Broom proceeds could be clue in murder of Port Mourant women

The 19-year-old man held after the murder of two Corentyne broom vendors sometime on Saturday at the Adventure backdam had been suspected by the older woman of robbing her of her broom proceeds.

The two women, Florry Papiah, 33, and Jennifer Pooran, 19, and the prime suspect, Deodat Persaud, 21 of Miss Phoebe, Port Mourant left home around 7:30 am on Saturday to “cut broom” in the backdam. They were expected back around 2 pm.

Persaud would normally sell the broom for the women but recently Papiah noticed that her money was short. It is not clear whether she had confronted him about it.

Florry’s daughters, Anita and Shivanie (first and third left) her sister, Joan and niece, Sabrina

Reports are that they would go to private coconut estates in the area to cut branches and make brooms. They would supply the brooms to a few business places on the Corentyne at a cost of $400 each and would “buss up the money.”

Relatives said that from all appearances, the murders did not take place together because their bodies were found a good distance away from each other under. They were covered with branches.
Pooran’s neck bore a long slash while Papiah’s mouth was “slit open”
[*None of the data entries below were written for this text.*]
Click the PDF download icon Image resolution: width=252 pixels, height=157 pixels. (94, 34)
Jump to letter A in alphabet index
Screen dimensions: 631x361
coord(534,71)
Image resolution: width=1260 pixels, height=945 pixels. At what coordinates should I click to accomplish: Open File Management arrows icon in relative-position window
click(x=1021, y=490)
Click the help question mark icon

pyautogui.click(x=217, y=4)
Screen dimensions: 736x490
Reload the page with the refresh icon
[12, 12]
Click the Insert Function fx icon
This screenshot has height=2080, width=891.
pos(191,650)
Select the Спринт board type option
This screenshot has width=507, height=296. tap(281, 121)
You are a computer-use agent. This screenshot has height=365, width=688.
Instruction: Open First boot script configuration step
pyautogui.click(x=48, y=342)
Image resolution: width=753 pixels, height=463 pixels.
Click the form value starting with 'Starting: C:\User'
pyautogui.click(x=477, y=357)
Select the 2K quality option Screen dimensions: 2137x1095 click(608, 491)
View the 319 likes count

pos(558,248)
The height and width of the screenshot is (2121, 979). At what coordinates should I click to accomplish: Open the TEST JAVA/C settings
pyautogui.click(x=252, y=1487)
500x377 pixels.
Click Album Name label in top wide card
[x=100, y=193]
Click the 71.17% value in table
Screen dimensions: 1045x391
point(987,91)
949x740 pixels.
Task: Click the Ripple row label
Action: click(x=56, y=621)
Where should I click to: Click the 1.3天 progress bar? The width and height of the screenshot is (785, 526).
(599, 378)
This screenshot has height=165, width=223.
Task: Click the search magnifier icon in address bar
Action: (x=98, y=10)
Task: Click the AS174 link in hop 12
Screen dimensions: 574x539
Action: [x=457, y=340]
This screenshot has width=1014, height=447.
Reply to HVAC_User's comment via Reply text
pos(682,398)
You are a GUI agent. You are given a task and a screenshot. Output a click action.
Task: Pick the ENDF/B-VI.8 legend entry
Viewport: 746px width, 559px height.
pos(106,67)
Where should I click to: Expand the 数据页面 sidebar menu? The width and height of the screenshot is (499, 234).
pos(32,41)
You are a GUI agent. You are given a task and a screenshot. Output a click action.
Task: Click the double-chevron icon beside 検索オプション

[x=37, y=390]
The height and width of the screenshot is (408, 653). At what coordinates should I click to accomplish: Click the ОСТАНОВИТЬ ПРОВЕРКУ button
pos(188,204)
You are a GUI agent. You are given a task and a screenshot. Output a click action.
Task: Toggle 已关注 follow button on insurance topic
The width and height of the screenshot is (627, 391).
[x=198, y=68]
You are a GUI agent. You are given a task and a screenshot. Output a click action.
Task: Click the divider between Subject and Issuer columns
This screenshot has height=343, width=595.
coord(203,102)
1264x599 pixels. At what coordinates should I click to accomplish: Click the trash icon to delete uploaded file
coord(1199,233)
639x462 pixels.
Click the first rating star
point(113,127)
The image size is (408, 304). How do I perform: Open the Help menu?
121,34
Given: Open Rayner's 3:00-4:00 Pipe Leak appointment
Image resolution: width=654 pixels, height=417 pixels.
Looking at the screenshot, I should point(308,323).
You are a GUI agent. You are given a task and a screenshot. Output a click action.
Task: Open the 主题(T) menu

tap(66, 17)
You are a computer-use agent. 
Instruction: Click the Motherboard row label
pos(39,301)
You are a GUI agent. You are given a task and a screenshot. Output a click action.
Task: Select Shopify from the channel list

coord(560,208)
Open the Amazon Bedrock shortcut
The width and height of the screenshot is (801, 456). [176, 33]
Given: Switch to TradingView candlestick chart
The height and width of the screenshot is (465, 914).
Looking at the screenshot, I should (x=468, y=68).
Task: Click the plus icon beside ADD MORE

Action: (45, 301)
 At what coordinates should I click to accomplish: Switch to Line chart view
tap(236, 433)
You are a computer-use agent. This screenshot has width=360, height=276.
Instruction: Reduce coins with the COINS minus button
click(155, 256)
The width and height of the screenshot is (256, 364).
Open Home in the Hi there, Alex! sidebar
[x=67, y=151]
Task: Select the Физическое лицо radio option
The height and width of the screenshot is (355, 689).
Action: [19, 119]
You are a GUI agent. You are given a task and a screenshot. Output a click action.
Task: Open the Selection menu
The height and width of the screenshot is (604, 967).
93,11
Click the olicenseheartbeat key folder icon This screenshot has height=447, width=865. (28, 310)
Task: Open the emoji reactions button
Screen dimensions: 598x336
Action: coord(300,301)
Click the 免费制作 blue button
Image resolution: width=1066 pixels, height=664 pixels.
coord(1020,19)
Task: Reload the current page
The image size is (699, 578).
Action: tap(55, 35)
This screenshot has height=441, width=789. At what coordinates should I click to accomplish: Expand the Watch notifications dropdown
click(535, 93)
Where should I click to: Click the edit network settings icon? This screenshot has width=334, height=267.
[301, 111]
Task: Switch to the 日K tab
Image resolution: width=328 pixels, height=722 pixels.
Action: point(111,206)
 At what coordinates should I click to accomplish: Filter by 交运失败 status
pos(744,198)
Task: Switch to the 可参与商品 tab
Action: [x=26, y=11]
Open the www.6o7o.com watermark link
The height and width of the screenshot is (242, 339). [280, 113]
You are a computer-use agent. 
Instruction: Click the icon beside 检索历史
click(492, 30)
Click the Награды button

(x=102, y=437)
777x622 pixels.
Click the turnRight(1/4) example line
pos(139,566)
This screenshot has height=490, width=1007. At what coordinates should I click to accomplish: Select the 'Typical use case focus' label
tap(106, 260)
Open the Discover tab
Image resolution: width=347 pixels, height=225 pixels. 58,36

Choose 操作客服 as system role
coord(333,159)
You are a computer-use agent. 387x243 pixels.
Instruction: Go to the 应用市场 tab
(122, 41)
and there was a gaping slash across her breast and right arm.

Papiah’s sister, Joan who was supposed to accompany the trio to the backdam, told Stabroek News that Persaud apparently took Pooran out of sight of Papiah to cut branches for her and after that he allegedly carried out the attack.

She said it seems as though Papiah tried to “put up a fight” when he reportedly went to attack her because of the way she was chopped and because her brooms were scattered all over.

Deodat Persaud

Shivanie, 15, the elder of Papiah’s two daughters, told Stabroek News that on Friday evening her mother told her that Persaud was “not giving her the full amount of money for the brooms. I don’t know if he heard when she was telling me or what…”

For that reason, she said when the man returned home on Saturday around 11 am without the women and told her they had gone to sell the brooms she believed him.

He also lied to her later when she questioned him via telephone [after he was taken to the hospital] about “what part in the backdam dem went and he said the last part. But they were actually found midway.”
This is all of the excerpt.